NZD/USD extends its winning spell for the fifth trading day on Tuesday. The Kiwi asset approaches the annual high of 0.6400 formed on 26 December 2023. Upward-sloping 20-day Exponential Moving Average (EMA) near 0.6200 suggests that the near-term outlook is upbeat.
The 14-day Relative Strength Index (RSI) strives to sustain above 60.00. A bullish momentum would trigger if the oscillator manages to do so.
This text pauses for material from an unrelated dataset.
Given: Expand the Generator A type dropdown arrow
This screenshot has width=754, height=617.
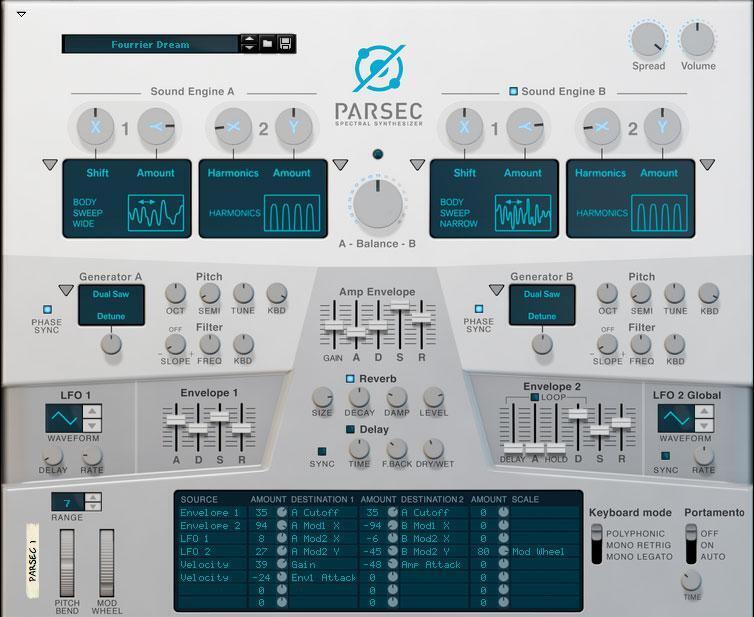Looking at the screenshot, I should click(x=66, y=291).
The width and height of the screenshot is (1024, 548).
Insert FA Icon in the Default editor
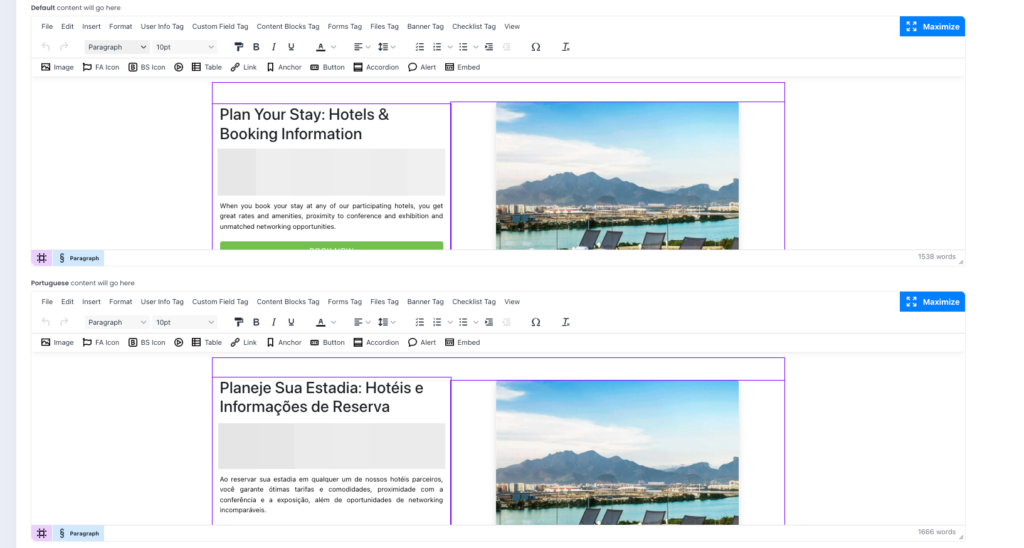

Further upside above the Year-To-Date (YTD) high of 0.6330 would drive the asset towards December 26 high of 0.6400, followed by 25 January 2023 low of 0.6450
In an alternate scenario, a downside move would appear if the asset decisively breaks July 17 high near 0.6100. This would push the asset lower to May 3 high at 0.6046 and the psychological support of 0.6000.
NZD/USD daily chart
New Zealand Dollar FAQs
The New Zealand Dollar (NZD), also known as the Kiwi, is a well-known traded currency among investors. Its value is broadly determined by the health of the New Zealand economy and the country’s central bank policy. Still, there are some unique particularities that also can make NZD move. The performance of the Chinese economy tends to move the Kiwi because China is New Zealand’s biggest trading partner. Bad news for the Chinese economy likely means less New Zealand exports to the country, hitting the economy and thus its currency. Another factor moving NZD is dairy prices as the dairy industry is New Zealand’s main export. High dairy prices boost export income, contributing positively to the economy and thus to the NZD.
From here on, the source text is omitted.